Naif Saleh Abdulaziz Alrajhi (), an Entrepreneur, Investor, philanthropist and Saudi businessman, He is Founder and CEO of Naif Alrajhi Investment.

In 2001, Naif Alrajhi launched his career in commerce, while in 2003 he began working in real estate development, He developed several projects and residential towers like "The Time Palace", the first towers in Dubai Marina. In 2011 he launched the first real estate fund in Saudi Arabia and in 2015 a closed fund was introduced with Riyad Capital named Riyadh Real Estate Income Fund which was listed as the first REIT fund in the Saudi Stock Exchange.

In 2019, He was awarded the "Most Innovative Diversified Investment Portfolio" at the International Finance Awards 2019, he was listed in Top 50 Most Influential 2021 by Arabian Business, and Forbes "Top 100 Arab Family Businesses in the Middle East".

Career
He was born in Riyadh, Saudi Arabia. In 2001, Naif Alrajhi launched his career in commerce, while in 2003 he began working in real estate development. He developed several projects and residential towers like "the Time Palace" that are the first towers in Dubai Marina.

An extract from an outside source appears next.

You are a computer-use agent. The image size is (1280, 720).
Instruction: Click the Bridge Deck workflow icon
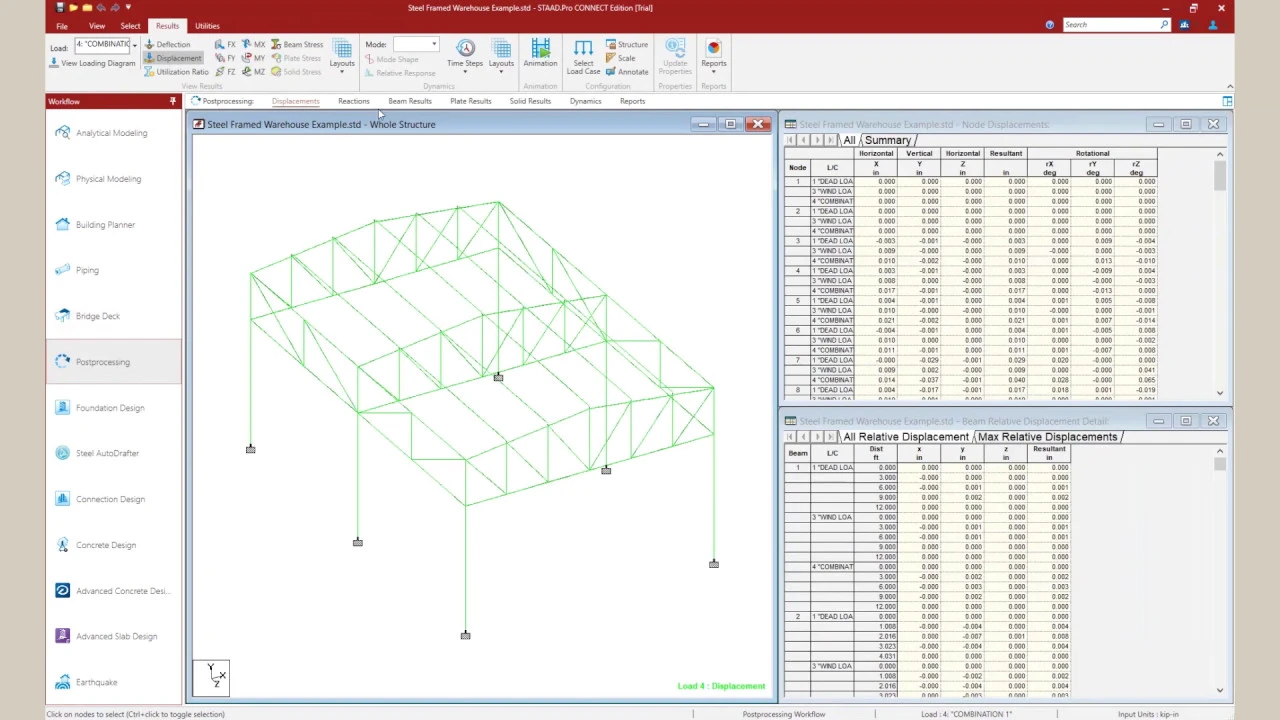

In 2007, he founded Memar Investment & Real Estate Development Company, which developed and implemented many residential and hospitality projects. Later in 2011, he launched the first real estate fund of its kind in Saudi Arabia, named The Investor Real Estate Fund for Multiple Projects with The Investor For Securities company. The open fund was issued to the public. In 2015, a closed fund was introduced with Riyad Capital, named Riyadh Real Estate Income Fund, in 2017 when it was listed as the first REIT fund in the Saudi Stock Exchange.

He currently heads Naif Alrajhi Investment Company, which he founded in 2012, headquartered in Riyadh and with offices in London and Dubai. The company boasts diverse and risk-managed investments, including more than 350 investments in 35 companies across 12 sectors: real estate, hospitality, food and beverage, mining, architecture, interior design, contracting, IT, manufacturing, and marketing. The company also invests in capital and property markets.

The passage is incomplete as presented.